First column of the semester. Wonder if I'm striking the right tone? :-)

College improves with time, even 10 years

Enjoy!

January 08, 2009

Swingers of Birches

Last evening I sat on the dark leather sofa in the large, deep red living room of the home of a vanished professor. I watched an entirely predictable movie on her little flat screen television, my cat, finally wound down for her day long explorations of this new abode, settled in my lap. The screen depicted a coming of age story. The rich boy predictably got into trouble in a small town. He was predictably forced to spend the summer there doing community service. He was predictably gorgeous and tortured and fell predictably in love with a local girl who predictably threw over her high school sweetheart for him and then predictably died of cancer. And it was sad in an entirely unpredicted way.

Boy and girl fall in love over a poem by Robert Frost, quoting softly “So was I once myself a swinger of birches. And so I dream of going back to be.” They speak of childhood innocence which they found passed too swiftly and I felt unaccountably sad, for I too was once a swinger of birches, but I never recall the innocence that poets so often use to describe childhood. I don’t recall the carefree, happy days that people speak about. Nor did I ever lay in a green meadow as a teenage woman with my first heart’s love, or run through the woods laughing, or do all those other silly things which seem so beautiful in song and story.

Yet someone must have done these things, right? To be able to write about them so? Perhaps not. We write about elves and magic and dragons and starships travelling between worlds without ever having done any such thing. Does that mean likewise, this beauty of innocent youth does not exist? Am I not really missing anything at all?

I think it did perhaps exist, for others, and maybe once for me, so long ago I do not recall.

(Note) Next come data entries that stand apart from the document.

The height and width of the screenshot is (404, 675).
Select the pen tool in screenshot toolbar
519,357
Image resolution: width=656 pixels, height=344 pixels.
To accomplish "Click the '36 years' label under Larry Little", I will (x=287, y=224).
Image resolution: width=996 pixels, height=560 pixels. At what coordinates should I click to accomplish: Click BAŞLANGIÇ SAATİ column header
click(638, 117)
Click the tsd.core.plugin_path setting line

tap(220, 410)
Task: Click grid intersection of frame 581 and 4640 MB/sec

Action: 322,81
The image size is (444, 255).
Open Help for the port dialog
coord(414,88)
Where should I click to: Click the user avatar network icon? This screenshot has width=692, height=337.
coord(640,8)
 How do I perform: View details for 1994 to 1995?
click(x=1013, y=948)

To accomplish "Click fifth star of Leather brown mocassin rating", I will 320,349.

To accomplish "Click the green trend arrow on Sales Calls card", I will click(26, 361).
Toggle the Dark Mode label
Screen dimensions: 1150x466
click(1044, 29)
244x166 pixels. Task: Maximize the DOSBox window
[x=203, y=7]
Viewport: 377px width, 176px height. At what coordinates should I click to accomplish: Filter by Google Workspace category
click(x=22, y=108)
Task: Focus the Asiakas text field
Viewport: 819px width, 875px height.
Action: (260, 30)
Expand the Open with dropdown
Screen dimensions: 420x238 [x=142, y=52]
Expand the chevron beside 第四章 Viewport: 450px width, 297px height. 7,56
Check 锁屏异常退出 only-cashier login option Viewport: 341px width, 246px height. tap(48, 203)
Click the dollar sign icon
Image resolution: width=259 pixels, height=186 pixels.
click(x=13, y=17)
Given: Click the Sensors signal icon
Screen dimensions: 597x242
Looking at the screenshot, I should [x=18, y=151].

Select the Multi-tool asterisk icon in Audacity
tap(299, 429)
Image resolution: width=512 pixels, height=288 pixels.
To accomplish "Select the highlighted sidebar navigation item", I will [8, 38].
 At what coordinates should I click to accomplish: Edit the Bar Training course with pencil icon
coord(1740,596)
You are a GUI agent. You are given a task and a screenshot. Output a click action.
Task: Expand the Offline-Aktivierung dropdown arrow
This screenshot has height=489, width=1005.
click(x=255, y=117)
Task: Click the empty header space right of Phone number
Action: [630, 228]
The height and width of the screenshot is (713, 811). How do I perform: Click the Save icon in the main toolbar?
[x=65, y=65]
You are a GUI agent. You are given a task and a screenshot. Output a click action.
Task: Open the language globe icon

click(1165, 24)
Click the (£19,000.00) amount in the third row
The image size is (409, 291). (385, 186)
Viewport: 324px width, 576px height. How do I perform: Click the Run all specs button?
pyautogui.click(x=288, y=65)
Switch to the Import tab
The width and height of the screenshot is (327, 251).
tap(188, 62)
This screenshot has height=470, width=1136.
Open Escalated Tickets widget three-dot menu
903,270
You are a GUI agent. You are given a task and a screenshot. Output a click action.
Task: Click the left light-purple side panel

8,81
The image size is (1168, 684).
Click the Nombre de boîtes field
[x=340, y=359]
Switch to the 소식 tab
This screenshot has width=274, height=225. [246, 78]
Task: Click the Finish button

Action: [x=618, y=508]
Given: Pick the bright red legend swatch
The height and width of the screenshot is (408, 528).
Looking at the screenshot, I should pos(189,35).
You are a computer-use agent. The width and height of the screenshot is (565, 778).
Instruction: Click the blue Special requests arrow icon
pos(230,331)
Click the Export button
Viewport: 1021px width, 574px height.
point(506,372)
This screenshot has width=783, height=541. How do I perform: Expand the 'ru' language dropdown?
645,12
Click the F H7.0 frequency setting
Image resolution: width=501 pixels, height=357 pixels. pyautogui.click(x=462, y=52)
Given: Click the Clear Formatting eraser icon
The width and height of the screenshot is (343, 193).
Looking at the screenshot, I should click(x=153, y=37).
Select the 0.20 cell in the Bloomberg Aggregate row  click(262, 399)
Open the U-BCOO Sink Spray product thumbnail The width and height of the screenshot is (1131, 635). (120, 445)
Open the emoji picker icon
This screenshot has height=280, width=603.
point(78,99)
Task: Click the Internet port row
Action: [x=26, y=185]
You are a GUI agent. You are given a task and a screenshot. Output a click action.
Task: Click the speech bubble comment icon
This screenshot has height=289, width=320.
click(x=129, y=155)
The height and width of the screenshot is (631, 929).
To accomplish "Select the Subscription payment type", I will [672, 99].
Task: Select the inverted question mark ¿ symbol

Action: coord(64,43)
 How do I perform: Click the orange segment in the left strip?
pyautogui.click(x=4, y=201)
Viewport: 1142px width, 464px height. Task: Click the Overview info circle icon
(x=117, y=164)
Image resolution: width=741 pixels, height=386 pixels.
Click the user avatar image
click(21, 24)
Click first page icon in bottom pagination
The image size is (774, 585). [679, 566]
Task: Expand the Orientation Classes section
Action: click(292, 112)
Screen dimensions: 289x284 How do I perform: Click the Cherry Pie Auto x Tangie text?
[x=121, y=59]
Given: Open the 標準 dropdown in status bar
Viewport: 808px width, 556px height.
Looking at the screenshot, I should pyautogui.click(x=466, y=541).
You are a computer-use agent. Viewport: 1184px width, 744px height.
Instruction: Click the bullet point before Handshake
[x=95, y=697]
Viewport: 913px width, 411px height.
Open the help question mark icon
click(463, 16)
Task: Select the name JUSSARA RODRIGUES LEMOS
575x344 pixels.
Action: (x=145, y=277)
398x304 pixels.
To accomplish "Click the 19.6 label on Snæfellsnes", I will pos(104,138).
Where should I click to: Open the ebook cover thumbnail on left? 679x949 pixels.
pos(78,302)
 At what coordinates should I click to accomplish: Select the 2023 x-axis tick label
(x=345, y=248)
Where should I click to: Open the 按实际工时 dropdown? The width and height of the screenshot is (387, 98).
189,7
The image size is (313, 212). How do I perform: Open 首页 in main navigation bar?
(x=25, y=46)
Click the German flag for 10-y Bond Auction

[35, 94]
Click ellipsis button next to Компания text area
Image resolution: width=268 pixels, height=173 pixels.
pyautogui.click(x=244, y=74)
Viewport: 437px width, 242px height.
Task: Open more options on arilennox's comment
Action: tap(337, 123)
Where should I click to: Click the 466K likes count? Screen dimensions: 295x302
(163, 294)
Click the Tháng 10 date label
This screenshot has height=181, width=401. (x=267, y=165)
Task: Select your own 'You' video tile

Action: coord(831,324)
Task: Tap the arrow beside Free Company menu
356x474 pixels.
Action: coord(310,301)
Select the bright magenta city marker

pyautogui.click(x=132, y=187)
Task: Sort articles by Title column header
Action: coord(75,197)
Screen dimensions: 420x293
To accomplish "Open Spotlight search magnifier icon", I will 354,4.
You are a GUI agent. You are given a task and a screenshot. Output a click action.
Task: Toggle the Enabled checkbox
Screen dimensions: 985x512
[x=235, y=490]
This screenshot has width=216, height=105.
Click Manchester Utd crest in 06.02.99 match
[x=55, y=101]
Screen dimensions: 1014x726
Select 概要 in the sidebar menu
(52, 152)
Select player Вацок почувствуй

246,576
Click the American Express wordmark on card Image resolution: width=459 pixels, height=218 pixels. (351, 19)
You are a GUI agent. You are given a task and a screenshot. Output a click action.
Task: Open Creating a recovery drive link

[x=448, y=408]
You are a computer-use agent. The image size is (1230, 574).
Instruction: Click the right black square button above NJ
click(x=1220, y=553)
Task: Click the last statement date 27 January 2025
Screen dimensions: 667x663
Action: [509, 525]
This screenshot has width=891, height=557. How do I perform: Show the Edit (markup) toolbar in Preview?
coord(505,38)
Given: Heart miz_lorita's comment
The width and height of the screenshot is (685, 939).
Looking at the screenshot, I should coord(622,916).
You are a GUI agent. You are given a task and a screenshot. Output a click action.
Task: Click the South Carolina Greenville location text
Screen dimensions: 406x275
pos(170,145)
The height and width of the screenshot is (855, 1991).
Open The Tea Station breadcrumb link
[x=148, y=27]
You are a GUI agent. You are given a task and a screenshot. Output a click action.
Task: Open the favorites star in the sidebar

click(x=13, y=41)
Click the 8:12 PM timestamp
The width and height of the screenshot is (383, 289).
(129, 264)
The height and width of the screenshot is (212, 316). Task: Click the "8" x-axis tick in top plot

I do recall being happy as a child, and naïve or ignorant perhaps, but not innocent. I recall worrying about money, about disappointing people, about making someone angry, or bad things happening in the world, even has a very young child. I climbed the trees nine parts of wild exuberance and one part to escape these worries. Still, I do not think I am missing anything, for in the end I had a good childhood, a good youth, a good adulthood thus far. That a poet may be able to instill a momentary wistful longing, a melancholy nostalgia, speaks to the skill of the poet, more so to the imaginary, longed-for past. So, here’s to Robert Frost and his swinger of birches. May we all relive his misspent youth, just in case we missed our own.

Birches by Robert Frost

January 01, 2009

Water & Sunshin

I don’t really do resolutions or retrospectives. The media is full of them right now and so I’ve thought, maybe I should post something of a similar nature – a retrospective, updates on items touched on in older posts, how this year has shaken out for me, what I want to accomplish in the next year, etc. But none of it would really have any more meaning today than it would have any other day. New Year’s Day is just an arbitrary box on a calendar set by some monk several centuries ago. It only has the importance we give it.

I resolve every morning when I get up and hang my mala around my neck to try, just for today, to be a good person. Every once in a while I look back and reflect, trying to learn from my life. I think I’m better at some things, worse at others, struggling with a few, as always. Time is moving forward. Change is happening. Today has one minute more sunshine than yesterday. Starting today we get to spend a few weeks signing the date and then scribbling out the eight and writing a nine instead.

Today is not insignificant, nor was yesterday, and neither is tomorrow. Today is not the day for resolutions or reflection. Every day is that day. Resolution and reflection are like water and sunlight, things for every day. They don’t work if only applied once a year. Nothing flourishes under those conditions, especially my poor houseplants.

So I wish you a Happy New Year, but more importantly, I wish you a happy today and ditto to infinity!